> [Supplied material]

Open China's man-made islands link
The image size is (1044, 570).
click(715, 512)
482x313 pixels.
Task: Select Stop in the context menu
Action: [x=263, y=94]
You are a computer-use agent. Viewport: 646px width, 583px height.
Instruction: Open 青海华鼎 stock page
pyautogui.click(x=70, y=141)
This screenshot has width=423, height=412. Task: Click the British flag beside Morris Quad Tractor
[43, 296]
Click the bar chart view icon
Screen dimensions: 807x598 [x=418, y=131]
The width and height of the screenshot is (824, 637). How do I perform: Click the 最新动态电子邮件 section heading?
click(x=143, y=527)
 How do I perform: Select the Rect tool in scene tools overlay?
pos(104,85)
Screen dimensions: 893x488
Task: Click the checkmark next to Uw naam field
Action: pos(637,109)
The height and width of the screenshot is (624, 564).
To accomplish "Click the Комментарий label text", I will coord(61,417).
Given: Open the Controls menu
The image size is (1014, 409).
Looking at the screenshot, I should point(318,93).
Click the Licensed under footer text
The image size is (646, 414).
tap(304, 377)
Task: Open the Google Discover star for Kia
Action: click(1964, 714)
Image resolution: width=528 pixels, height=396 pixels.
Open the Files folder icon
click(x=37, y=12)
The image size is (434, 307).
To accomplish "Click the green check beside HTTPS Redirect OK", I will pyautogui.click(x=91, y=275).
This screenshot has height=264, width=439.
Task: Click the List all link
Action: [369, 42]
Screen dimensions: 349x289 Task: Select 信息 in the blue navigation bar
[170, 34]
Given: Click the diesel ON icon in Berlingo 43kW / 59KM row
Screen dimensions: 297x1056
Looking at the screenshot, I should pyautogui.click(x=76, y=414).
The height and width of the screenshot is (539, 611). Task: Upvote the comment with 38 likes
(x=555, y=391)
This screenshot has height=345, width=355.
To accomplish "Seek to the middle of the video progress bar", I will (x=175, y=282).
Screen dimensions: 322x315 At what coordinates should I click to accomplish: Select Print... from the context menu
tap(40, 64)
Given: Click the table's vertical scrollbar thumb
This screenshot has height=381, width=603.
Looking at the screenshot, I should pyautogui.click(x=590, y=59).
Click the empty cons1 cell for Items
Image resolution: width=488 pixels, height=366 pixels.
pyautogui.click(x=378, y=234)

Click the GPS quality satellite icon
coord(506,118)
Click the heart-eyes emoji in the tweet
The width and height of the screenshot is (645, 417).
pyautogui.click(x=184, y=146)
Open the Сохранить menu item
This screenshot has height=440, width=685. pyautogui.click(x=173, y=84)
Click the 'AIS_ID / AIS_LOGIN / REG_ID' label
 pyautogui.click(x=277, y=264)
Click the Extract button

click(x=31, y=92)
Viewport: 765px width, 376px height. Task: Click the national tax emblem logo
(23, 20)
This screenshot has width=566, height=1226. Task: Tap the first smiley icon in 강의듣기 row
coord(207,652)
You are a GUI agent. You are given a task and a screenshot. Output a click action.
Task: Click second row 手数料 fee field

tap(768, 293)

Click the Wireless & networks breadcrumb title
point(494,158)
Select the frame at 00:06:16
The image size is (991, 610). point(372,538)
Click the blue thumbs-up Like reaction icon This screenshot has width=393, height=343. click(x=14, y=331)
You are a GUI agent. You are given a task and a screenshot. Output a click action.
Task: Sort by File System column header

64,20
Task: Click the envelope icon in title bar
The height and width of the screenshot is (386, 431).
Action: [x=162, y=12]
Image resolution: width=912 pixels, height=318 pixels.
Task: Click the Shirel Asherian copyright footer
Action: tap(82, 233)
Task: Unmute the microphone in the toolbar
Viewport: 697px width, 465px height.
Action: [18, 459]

> [Exercise details] Extract all of the data shown above and repeat it verbatim.

> [Task solution]
Open China's man-made islands link
The image size is (1044, 570).
click(715, 512)
482x313 pixels.
Task: Select Stop in the context menu
Action: [x=263, y=94]
You are a computer-use agent. Viewport: 646px width, 583px height.
Instruction: Open 青海华鼎 stock page
pyautogui.click(x=70, y=141)
This screenshot has width=423, height=412. Task: Click the British flag beside Morris Quad Tractor
[43, 296]
Click the bar chart view icon
Screen dimensions: 807x598 [x=418, y=131]
The width and height of the screenshot is (824, 637). How do I perform: Click the 最新动态电子邮件 section heading?
click(x=143, y=527)
 How do I perform: Select the Rect tool in scene tools overlay?
pos(104,85)
Screen dimensions: 893x488
Task: Click the checkmark next to Uw naam field
Action: pos(637,109)
The height and width of the screenshot is (624, 564).
To accomplish "Click the Комментарий label text", I will coord(61,417).
Given: Open the Controls menu
The image size is (1014, 409).
Looking at the screenshot, I should point(318,93).
Click the Licensed under footer text
The image size is (646, 414).
tap(304, 377)
Task: Open the Google Discover star for Kia
Action: click(1964, 714)
Image resolution: width=528 pixels, height=396 pixels.
Open the Files folder icon
click(x=37, y=12)
The image size is (434, 307).
To accomplish "Click the green check beside HTTPS Redirect OK", I will pyautogui.click(x=91, y=275).
This screenshot has height=264, width=439.
Task: Click the List all link
Action: [369, 42]
Screen dimensions: 349x289 Task: Select 信息 in the blue navigation bar
[170, 34]
Given: Click the diesel ON icon in Berlingo 43kW / 59KM row
Screen dimensions: 297x1056
Looking at the screenshot, I should pyautogui.click(x=76, y=414).
The height and width of the screenshot is (539, 611). Task: Upvote the comment with 38 likes
(x=555, y=391)
This screenshot has height=345, width=355.
To accomplish "Seek to the middle of the video progress bar", I will (x=175, y=282).
Screen dimensions: 322x315 At what coordinates should I click to accomplish: Select Print... from the context menu
tap(40, 64)
Given: Click the table's vertical scrollbar thumb
This screenshot has height=381, width=603.
Looking at the screenshot, I should pyautogui.click(x=590, y=59).
Click the empty cons1 cell for Items
Image resolution: width=488 pixels, height=366 pixels.
pyautogui.click(x=378, y=234)

Click the GPS quality satellite icon
coord(506,118)
Click the heart-eyes emoji in the tweet
The width and height of the screenshot is (645, 417).
pyautogui.click(x=184, y=146)
Open the Сохранить menu item
This screenshot has height=440, width=685. pyautogui.click(x=173, y=84)
Click the 'AIS_ID / AIS_LOGIN / REG_ID' label
 pyautogui.click(x=277, y=264)
Click the Extract button

click(x=31, y=92)
Viewport: 765px width, 376px height. Task: Click the national tax emblem logo
(23, 20)
This screenshot has width=566, height=1226. Task: Tap the first smiley icon in 강의듣기 row
coord(207,652)
You are a GUI agent. You are given a task and a screenshot. Output a click action.
Task: Click second row 手数料 fee field

tap(768, 293)

Click the Wireless & networks breadcrumb title
point(494,158)
Select the frame at 00:06:16
The image size is (991, 610). point(372,538)
Click the blue thumbs-up Like reaction icon This screenshot has width=393, height=343. click(x=14, y=331)
You are a GUI agent. You are given a task and a screenshot. Output a click action.
Task: Sort by File System column header

64,20
Task: Click the envelope icon in title bar
The height and width of the screenshot is (386, 431).
Action: [x=162, y=12]
Image resolution: width=912 pixels, height=318 pixels.
Task: Click the Shirel Asherian copyright footer
Action: tap(82, 233)
Task: Unmute the microphone in the toolbar
Viewport: 697px width, 465px height.
Action: [18, 459]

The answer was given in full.